A Secretaria de Portos (SEP) e o Sindicato dos Transportadores Rodoviários Autônomos de Bens da Baixada Santista e Vale do Ribeira (Sindicam) fizeram nesta quarta-feira, em Brasília, a segunda rodada de discussões sobre o escoamento da safra agrícola pelo Porto de Santos. No encontro, a SEP apresentou o plano estratégico elaborado para a chegada dos caminhões e debateu as responsabilidades em caso de um caos viário nas estradas de acesso ao cais santista.

O sindicato participou da reunião através da Federação dos Caminhoneiros Autônomos do Estado de São Paulo (Fetrabens).

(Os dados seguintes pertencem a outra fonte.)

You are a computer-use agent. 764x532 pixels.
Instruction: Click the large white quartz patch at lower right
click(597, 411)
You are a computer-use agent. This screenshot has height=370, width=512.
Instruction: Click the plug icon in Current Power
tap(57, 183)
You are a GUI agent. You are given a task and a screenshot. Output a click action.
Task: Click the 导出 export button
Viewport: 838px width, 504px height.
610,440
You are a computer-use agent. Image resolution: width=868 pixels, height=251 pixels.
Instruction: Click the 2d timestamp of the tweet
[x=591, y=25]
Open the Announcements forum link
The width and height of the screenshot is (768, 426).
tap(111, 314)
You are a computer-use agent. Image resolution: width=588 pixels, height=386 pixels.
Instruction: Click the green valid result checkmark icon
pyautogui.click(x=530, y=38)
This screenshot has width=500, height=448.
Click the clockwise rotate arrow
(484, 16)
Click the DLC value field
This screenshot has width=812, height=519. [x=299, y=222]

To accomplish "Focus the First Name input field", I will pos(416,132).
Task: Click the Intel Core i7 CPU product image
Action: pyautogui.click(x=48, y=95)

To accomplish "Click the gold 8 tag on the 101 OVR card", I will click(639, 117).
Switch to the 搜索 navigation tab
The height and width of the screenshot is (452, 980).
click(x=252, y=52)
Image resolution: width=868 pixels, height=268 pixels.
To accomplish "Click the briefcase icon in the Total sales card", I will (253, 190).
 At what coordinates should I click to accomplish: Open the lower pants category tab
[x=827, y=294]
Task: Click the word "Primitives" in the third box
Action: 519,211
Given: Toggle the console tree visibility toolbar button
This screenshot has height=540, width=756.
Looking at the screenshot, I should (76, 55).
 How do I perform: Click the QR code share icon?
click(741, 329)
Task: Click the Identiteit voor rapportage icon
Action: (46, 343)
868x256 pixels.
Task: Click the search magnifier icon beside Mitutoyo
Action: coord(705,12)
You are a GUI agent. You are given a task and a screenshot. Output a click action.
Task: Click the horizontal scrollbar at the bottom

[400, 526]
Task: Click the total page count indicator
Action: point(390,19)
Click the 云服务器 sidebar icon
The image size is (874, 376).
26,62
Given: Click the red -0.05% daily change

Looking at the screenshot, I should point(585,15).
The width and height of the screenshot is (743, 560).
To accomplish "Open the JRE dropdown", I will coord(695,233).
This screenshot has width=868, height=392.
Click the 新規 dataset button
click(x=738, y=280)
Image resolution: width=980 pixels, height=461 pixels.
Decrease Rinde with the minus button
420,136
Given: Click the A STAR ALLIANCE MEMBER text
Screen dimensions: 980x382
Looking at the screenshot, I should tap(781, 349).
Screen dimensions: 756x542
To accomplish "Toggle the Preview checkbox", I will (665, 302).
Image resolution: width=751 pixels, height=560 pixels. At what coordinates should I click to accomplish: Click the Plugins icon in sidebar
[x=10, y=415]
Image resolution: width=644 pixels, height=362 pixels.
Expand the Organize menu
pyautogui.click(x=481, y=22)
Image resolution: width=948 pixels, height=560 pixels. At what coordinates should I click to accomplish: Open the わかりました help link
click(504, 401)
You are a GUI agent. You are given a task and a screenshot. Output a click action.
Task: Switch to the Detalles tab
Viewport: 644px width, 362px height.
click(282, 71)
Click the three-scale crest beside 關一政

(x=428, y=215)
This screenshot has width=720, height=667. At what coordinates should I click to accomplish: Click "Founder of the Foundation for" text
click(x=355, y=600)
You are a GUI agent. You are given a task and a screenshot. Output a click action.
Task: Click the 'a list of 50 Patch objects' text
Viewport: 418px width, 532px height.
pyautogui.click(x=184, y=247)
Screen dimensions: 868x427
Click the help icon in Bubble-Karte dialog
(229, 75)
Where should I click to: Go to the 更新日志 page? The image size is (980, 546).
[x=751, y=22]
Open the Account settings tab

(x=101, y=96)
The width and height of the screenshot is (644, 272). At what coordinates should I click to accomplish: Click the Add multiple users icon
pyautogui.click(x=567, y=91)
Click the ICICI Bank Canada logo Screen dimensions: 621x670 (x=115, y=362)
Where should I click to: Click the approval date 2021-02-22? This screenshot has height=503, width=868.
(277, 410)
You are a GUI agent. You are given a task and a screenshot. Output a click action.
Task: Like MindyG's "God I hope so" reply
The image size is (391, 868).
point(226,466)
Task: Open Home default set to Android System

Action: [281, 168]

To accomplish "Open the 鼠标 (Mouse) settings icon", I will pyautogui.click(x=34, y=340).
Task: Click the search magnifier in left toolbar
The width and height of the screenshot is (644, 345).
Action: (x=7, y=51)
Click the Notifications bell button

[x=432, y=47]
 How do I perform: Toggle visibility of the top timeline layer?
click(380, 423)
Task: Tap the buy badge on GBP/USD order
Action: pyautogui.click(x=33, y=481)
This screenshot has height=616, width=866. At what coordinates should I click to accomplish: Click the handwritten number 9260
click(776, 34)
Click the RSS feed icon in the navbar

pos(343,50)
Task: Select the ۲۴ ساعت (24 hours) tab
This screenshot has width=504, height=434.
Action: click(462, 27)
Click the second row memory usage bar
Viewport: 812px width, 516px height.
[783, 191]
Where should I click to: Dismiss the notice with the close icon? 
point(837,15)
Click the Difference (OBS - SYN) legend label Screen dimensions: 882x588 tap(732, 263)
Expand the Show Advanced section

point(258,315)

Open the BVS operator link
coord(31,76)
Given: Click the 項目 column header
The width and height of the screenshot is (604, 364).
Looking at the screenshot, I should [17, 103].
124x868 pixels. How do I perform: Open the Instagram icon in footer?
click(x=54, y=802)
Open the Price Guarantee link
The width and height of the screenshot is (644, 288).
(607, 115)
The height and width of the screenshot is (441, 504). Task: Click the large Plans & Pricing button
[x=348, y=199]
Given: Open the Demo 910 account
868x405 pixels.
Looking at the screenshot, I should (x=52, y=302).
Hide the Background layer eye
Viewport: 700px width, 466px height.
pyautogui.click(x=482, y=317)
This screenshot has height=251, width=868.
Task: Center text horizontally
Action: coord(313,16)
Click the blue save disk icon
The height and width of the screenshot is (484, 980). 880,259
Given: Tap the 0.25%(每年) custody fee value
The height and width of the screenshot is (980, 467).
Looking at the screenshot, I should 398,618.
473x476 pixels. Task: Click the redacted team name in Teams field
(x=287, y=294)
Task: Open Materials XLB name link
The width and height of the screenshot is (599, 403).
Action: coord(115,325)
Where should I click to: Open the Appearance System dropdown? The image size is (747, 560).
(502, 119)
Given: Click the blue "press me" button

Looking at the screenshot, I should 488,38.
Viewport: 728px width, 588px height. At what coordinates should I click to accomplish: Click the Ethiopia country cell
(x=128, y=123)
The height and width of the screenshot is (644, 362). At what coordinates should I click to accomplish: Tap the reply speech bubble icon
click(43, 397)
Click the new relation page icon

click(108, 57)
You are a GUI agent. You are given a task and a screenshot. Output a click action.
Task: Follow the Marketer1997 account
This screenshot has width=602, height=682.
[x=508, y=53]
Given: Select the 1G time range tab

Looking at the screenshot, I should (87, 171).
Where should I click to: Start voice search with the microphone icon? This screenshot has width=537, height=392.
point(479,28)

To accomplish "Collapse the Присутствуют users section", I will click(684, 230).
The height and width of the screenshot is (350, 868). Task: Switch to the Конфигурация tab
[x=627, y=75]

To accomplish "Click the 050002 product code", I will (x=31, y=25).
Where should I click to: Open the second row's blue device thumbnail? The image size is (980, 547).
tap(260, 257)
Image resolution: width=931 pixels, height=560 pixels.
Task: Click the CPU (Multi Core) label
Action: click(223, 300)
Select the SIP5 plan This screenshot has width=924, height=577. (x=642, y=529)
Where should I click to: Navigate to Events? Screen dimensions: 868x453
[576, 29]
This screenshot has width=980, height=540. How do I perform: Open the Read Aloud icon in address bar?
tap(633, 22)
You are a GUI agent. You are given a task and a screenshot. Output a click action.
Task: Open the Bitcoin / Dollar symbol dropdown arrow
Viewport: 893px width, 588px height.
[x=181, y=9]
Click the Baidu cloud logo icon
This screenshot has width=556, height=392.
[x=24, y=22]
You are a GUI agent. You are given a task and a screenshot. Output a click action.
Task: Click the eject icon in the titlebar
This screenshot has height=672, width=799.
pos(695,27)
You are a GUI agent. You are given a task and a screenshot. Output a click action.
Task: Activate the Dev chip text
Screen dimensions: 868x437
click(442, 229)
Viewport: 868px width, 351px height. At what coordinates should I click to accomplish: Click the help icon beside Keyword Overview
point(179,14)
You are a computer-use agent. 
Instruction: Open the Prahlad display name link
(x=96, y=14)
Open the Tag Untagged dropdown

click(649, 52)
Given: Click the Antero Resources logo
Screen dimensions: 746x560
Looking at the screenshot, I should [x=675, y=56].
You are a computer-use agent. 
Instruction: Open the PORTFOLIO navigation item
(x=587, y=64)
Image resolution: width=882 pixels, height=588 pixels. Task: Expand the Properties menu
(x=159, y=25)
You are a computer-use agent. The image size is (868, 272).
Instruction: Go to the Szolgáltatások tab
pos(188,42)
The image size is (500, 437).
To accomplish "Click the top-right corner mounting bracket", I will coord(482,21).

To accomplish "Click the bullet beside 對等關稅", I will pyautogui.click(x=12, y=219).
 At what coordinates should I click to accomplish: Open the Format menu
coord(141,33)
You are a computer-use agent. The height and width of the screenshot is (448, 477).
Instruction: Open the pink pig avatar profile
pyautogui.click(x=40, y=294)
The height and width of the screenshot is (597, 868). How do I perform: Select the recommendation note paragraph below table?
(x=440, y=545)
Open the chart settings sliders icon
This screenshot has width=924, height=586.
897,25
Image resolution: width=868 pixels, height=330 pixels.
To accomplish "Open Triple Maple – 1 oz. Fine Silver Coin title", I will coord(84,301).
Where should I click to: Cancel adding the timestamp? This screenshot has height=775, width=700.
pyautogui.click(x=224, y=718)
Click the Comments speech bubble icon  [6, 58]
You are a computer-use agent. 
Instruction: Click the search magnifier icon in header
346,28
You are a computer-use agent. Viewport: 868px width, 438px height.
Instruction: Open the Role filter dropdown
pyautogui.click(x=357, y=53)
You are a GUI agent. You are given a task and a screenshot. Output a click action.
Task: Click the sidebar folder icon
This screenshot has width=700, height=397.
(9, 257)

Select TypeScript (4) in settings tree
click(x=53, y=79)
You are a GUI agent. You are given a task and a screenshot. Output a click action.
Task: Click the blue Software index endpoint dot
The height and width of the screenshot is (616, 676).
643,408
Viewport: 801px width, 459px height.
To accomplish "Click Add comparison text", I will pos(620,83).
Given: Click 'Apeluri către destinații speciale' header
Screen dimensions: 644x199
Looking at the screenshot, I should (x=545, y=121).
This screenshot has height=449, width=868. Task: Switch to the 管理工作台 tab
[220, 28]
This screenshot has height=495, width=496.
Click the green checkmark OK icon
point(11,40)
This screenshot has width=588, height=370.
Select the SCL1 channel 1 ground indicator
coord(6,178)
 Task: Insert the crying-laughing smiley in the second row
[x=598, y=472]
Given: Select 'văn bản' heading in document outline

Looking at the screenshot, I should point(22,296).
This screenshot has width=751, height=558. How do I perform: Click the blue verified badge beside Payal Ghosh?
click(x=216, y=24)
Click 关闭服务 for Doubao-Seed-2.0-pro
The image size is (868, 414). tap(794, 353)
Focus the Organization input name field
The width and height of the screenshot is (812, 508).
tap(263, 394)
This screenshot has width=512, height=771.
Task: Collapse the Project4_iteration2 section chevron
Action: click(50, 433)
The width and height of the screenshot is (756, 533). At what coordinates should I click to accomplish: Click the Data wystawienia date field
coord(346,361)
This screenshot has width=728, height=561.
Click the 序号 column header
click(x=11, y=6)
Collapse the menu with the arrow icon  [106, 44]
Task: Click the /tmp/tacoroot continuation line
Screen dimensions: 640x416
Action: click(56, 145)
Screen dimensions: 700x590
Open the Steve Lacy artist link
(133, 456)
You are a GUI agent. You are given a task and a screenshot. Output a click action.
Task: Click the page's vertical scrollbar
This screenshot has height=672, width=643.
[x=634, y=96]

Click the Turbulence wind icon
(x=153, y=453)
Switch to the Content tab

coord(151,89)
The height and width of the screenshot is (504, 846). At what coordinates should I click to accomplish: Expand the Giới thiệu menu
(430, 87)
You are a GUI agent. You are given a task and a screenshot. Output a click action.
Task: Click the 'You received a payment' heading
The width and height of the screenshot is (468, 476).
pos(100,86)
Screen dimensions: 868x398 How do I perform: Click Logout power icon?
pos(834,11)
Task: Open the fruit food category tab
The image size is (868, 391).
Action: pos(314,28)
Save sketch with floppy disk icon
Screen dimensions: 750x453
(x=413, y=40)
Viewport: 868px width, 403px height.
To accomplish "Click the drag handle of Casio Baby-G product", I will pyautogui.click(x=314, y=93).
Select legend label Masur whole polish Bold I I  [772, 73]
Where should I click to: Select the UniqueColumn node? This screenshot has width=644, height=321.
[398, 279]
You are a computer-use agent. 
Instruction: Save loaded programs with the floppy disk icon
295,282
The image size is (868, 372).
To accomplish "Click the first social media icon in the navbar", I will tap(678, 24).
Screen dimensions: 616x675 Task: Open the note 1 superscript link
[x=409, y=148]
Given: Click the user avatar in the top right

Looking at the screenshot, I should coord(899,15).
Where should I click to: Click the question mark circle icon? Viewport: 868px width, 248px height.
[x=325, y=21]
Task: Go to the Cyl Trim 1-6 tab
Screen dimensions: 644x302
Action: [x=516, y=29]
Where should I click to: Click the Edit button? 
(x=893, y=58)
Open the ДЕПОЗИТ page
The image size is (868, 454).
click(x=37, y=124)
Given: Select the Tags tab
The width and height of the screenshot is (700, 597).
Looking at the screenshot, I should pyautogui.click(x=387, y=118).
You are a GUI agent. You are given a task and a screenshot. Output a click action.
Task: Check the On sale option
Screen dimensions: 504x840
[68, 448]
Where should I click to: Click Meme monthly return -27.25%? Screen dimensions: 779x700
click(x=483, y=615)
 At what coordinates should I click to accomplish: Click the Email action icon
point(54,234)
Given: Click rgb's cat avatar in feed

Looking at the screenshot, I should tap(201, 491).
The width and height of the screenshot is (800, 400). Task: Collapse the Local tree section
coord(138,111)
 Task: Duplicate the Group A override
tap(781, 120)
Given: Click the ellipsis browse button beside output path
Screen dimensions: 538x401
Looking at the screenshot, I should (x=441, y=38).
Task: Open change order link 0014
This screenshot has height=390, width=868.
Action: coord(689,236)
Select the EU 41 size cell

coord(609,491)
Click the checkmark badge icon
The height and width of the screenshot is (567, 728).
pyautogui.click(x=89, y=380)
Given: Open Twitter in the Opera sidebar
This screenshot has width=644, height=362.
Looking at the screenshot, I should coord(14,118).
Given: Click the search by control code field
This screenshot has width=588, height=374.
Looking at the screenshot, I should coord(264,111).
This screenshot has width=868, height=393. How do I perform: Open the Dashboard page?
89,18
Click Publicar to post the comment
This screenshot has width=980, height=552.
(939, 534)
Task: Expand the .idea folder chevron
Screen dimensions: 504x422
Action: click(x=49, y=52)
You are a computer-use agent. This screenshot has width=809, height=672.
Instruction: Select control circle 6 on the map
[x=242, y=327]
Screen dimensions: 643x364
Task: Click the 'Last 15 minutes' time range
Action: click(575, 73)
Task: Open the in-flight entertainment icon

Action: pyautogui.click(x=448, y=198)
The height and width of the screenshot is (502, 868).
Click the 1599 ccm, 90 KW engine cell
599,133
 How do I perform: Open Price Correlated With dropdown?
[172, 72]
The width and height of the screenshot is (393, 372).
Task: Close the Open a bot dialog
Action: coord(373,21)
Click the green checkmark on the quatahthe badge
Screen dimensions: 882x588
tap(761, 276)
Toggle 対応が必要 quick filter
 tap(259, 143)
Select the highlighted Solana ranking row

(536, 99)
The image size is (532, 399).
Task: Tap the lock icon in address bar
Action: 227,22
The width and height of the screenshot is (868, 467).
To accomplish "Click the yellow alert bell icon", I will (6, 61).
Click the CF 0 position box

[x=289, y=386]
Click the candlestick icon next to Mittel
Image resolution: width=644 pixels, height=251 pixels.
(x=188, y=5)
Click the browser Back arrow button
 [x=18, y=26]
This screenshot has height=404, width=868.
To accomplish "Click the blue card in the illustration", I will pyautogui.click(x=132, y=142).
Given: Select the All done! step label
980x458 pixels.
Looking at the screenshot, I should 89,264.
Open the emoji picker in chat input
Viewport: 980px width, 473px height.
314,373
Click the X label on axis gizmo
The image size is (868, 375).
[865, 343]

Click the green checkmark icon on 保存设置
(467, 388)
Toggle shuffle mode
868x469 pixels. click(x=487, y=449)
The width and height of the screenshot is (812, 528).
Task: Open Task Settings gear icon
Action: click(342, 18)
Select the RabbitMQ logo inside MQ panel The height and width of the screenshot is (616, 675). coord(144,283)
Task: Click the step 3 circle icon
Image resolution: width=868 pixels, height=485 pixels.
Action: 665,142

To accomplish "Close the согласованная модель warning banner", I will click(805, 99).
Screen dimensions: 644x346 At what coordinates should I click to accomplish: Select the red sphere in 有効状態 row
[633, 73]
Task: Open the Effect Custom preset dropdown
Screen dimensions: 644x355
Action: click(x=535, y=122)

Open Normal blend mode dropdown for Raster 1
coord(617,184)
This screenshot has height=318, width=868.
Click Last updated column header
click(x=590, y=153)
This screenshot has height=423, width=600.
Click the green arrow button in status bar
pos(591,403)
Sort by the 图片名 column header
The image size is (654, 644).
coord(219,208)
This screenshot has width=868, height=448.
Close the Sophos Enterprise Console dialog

A entidade foi recebida por representantes da SEP e da Agência Nacional de Transportes Terrestres (ANTT).

Os caminhoneiros autônomos não transportam grãos, mas são diretamente afetados pelos congestionamentos causados pelos caminhões graneleiros, quando estes ficam parados nas estradas aguardando para desembarcar suas cargas no Porto.

Na última reunião entre a SEP e o Sindicam, no mês passado, em Brasília, o órgão federal informou que irá disponibilizar um número de telefone para que os profissionais possam conferir se a carga está realmente agendada e se é possível seguir viagem até o cais santista.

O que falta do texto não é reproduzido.